Blackboard Discussion Boards are often used for asynchronous forms of discussion, normally over a longer period of time (e.g. a week rather than an hour). Setting a discussion in this way can allow students to take part at more suitable times for them – this benefits students who may be a little behind in their learning to give them time to catch up and learn from their peers.
Discussion Boards can, however, also be used in a synchronous fashion. Consider the model of the #LTHEChat on Twitter. Between 8pm & 9pm every Wednesday night, 5 questions on a specific topic are posted by the organising team, using the #LTHEChat hashtag. Twitter users can then answer those questions and discuss the responses being provided, all using the same hashtag to group the conversation. Discussion Boards can be used in the same way (without the need for a hashtag!). At a specified time, release one or two question threads for your students to read and respond to in real-time. The responses will be posted as replies, and so various threads of discussion should occur. Every 15 minutes (for example) you would post up a new question thread, until you have covered the questions you want to discuss.

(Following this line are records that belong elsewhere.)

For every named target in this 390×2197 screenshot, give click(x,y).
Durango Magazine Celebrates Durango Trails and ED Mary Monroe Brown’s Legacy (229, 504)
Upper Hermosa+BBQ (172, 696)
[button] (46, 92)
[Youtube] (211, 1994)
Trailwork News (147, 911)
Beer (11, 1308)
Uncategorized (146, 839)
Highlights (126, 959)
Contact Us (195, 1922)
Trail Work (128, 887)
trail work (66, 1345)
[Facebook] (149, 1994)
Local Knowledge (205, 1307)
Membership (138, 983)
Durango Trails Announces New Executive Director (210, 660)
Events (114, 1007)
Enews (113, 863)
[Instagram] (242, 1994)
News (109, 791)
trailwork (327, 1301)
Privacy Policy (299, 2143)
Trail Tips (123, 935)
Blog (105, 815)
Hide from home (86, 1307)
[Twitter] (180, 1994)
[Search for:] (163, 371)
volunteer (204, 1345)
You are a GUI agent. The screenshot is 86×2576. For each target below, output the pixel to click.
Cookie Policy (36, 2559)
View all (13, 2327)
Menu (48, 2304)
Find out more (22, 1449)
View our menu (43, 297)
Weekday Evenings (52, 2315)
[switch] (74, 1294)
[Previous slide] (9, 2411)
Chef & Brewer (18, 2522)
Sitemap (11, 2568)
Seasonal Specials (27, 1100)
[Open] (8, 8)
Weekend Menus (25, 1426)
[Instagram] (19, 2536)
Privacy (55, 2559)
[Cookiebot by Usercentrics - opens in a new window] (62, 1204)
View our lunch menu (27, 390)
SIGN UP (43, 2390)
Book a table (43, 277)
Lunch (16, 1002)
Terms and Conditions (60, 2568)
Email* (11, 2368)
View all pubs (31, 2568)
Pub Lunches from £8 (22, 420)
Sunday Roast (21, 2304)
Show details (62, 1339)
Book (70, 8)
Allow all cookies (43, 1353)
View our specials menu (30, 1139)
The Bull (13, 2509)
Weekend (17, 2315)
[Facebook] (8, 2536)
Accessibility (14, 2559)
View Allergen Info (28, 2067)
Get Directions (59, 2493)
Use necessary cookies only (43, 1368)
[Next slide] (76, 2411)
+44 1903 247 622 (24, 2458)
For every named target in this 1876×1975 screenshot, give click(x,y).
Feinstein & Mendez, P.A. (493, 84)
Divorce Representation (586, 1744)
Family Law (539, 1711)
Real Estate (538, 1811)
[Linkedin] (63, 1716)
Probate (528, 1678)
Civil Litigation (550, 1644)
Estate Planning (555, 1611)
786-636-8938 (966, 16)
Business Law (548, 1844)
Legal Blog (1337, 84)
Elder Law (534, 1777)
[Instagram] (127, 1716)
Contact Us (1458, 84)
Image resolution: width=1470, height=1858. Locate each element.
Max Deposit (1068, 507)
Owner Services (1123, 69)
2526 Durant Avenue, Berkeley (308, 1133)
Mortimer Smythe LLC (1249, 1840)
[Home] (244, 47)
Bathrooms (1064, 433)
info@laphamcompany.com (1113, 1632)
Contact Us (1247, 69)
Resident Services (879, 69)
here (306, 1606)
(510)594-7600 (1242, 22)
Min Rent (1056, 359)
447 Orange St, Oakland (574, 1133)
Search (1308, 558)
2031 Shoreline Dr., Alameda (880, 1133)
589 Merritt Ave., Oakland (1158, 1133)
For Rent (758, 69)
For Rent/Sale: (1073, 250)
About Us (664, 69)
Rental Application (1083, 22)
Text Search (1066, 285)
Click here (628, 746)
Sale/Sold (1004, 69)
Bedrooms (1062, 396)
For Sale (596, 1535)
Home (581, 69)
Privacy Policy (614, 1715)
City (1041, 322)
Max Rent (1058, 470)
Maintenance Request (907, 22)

This provides your students with new discussion material, to avoid the conversation falling flat, but also doesn’t force the conversation around one question to cease, allowing a natural flow of debate and discussion to continue throughout the hour (and possibly beyond).
Delivering a class discussion (or other activity) via Blackboard Collaborate provides the option to then move your students into Breakout Groups in which they can discuss and collaborate freely. Within these they can share files, or use screen share to display another site or application – for example, they might demonstrate to their group how they used LibrarySearch to find a specific set of journal articles.